Maximum Likelihood – Covariance Estimation from Expectation-Maximization with Missing Data

covariancedata-imputationexpectation-maximizationmaximum likelihoodmissing data

Assuming a multivariate normal distribution with missing data, is there a straightforward way to find the maximum likelihood estimate for covariance using an Expectation-Maximization algorithm?

NOTE: This question is almost solved. The only problem that remains is allowing for more than one missing variable per observation (row).

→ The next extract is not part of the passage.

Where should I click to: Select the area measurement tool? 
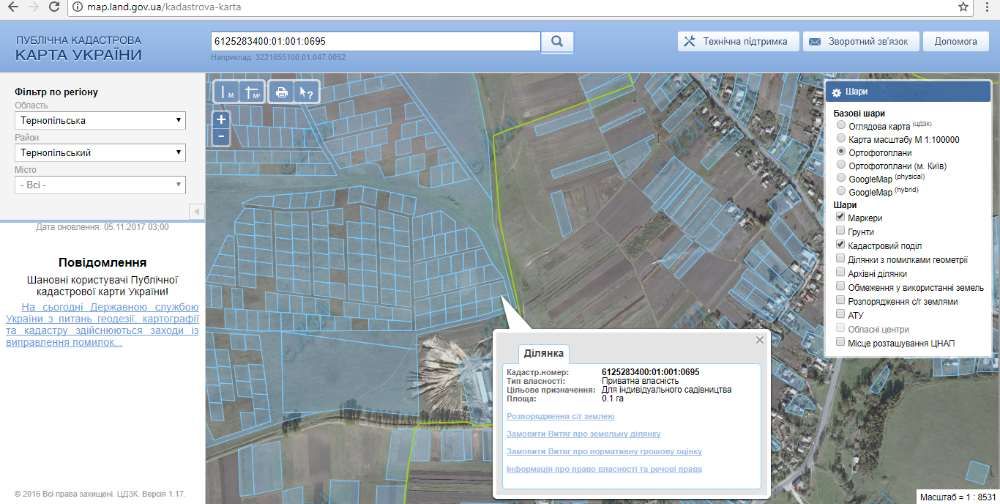[x=252, y=92]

For example, consider bivariate data given in a $2\times 25$ dimension matrix $\mathbf{Y}$. Five observations are randomly missing from the first column, and we wish to find the ML estimates $\hat{\boldsymbol{\mu}}$ and $\hat{\boldsymbol{\Sigma}}$ using Expectation-Maximization. The log-likelihood function is given by
\begin{equation}
\operatorname{log}L(\boldsymbol{\theta})=-.5\left (n\operatorname{log}(2\pi)+\operatorname{log}|\mathbf W|+(\mathbf{y-\mathbf{X}\boldsymbol{\mu}})'\mathbf{W}^{-1}(\mathbf{y-\mathbf{X}\boldsymbol{\mu}})\right )
\end{equation}
where $n$ is the total number of observations, $\mathbf{W}=\boldsymbol{\Sigma}\otimes \mathbf{I}$, $\mathbf{y}$ is the $n$-length vectorized form of observed values of $\mathbf{Y}$ (NA values are omitted), and $\mathbf{X}$ is the $2n\times 2$ design matrix of zeros and ones denoting whether index $i$ of $\mathbf{y}$ corresponds to column $1$ or column $2$ of row $i$ of $\mathbf{X}$.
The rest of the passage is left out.